Some members of The Daughters of the American Revolution (DAR), a non-profit women’s organization devoted to promoting patriotism, are outraged over some purported changes that the group has made to its official book. According to a subset of DAR devotees, all references and mentions of Jesus Christ have been removed from the book. Additionally, poems and prayers have been axed, with members allegedly being told to refrain from praying in Christ’s name.
The debate over these changes has been going on now for more than a year after a revised version of DAR’s Ritual and Missal books was published in Dec. 2011. This book, the primary guide for chaplains to follow, is sparking quite a bit of angst among members who stand firmly opposed to the removal of Christ from the group’s practices.
“A group of us went through the Ritual and Missal and compared the old version and the new version,” one member told Fox News Todd Starnes. “Every single prayer closing in the name of Jesus Christ no longer included the name of Jesus Christ.”
After 122 years of Christianity serving a central role on DAR, some members are dumbfounded by these alleged changes, accusing the organization of making an inappropriate and historically-inaccurate effort to be more politically correct. Rather than mentioning Jesus’ name, the goal is apparently set on being more inclusive and welcoming to non-Christians who wish to join DAR. The alleged directive has some members who believe that faith is a central pillar of the organization’s history up in arms.
Some of these outraged members spoke with Starnes anonymously about their feelings and concerns. From ignoring the Founding Fathers to rewriting history, they are waging pointed charges against DAR leadership over its handling of the Ritual and Missal books.
“They are changing the legacy and intent of the Founding Ladies and rewriting the history of the Daughters of the American Revolution,” one member said. “How dare they? They’re supposed to be doing it out of inclusion. To me, it’s exclusion.”
But according to Starnes’ sources, removals of Jesus weren’t the only noteworthy exclusions. DAR also reportedly left out an oath to the U.S. Constitution, a pledge to the American flag and hymns that reference God. Members claim that the organization claimed to accidentally cut these and pledged to include them in future publications.

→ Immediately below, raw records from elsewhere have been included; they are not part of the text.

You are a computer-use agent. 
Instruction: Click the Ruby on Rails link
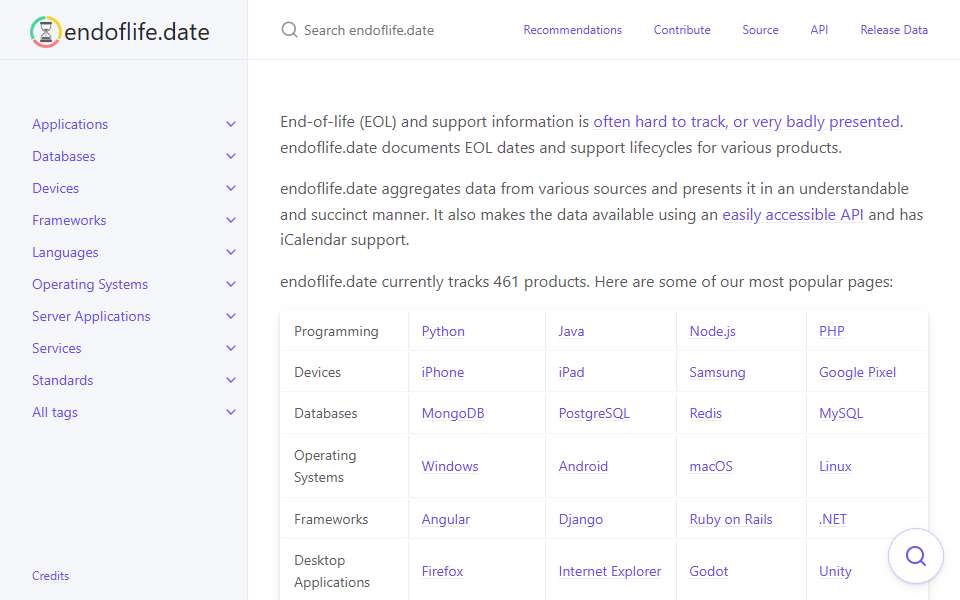(731, 519)
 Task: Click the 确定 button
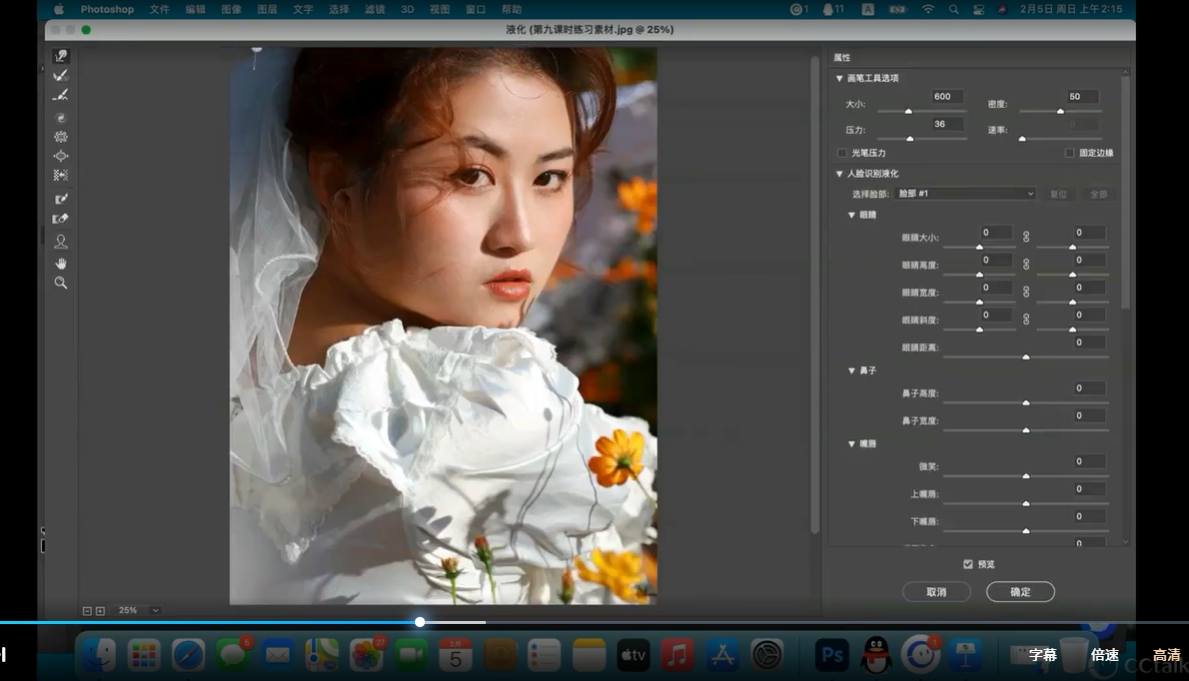(1020, 592)

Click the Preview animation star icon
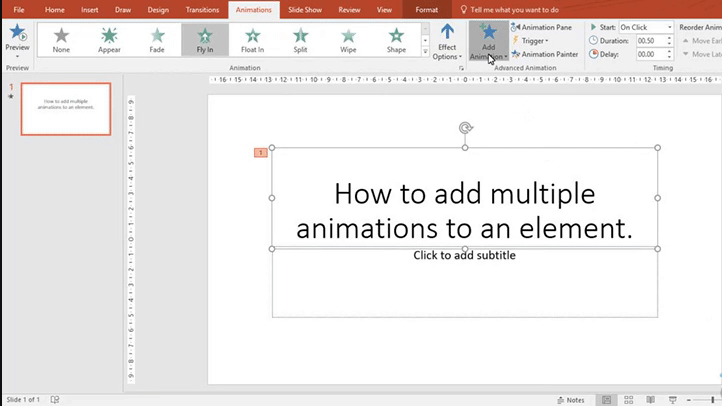click(x=17, y=35)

A petition was launched in an effort to garner support for reversing these changes. So far, very few people have signed on to support the move, but the information the petition provides about the dilemma is intriguing. Here’s just a portion of it:
Unacceptable changes have been made by the current NSDAR Administration to two small NSDAR books known as theRitual and the Missal. The Ritual was authorized by the Forty-third Continental Congress in 1934 for use in conducting formal ceremonies. The Missal dates back to the very founding of the NSDAR and copies have been collected and passed down from one generation to another as treasured books of meditations and prayers…While most of these contributions were Christian, there were also alternate rituals and prayers included for the non-Christian members of NSDAR.
The problem is not that the books have been combined, which was authorized by the Executive Committee in October 2011, but rather rests in the new book’s promotion and sanctioning of anti-Jesus and anti-Christian attitudes by simply eliminating the actual name of Jesus and all Christian symbols, which were dear to our patriot ancestors and the founding ladies of NSDAR…Now, members are forced to make a choice: Which is more important, standing up for the name of Jesus and for what your forefathers and the founding ladies of the NSDAR truly believed, or going-along-to-get-along in order to maintain one’s own personal status and standing in the NSDAR? For many members, the NSDAR has been their life’s work, so what should be an obvious choice, is not always the case. In addition to the religious aspect of these books, patriotic omissions are also alarming.
While some members say they approached leaders to speak about the changes, they were purportedly dismissed on the basis of a need for more inclusiveness.
“The response from the leadership was one of being inclusive and being sensitive to non-Christians and other beliefs,” another member explained, apparently hinting at the notion that a member vote on the changes was not taken. “The minority rules instead of the majority.”
DAR has a devoted membership base, considering that the group is open to any woman who can prove that she is a descendant of a patriot from the American Revolution. So rather than being bound by ideological constructs, those who join are also tied historically and through a bloodline to the nation’s founding. Currently, 170,000 women are a part of DAR.